Problem to solve.
What is the number of lines in the records below holding the string "agent"? Reply with it and nothing else.

Provided entries.
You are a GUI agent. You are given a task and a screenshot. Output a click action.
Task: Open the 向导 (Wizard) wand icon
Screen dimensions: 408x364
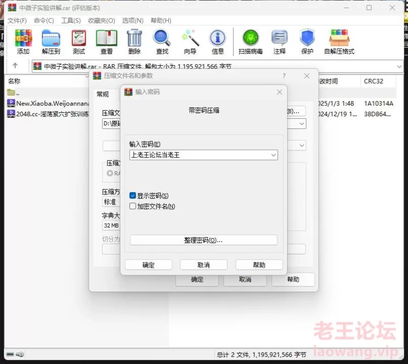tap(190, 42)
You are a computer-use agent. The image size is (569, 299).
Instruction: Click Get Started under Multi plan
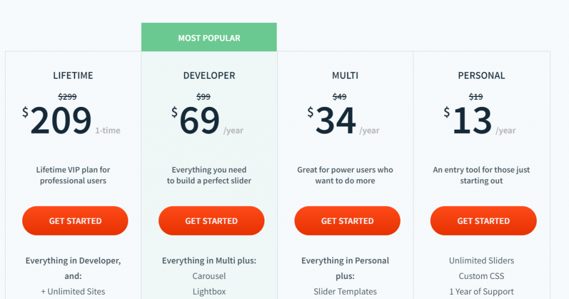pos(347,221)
---
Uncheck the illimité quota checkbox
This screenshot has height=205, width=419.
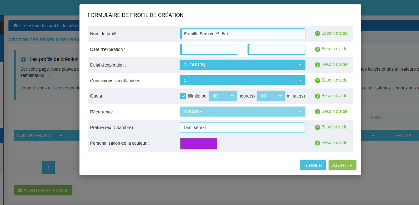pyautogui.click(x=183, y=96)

Written response.
2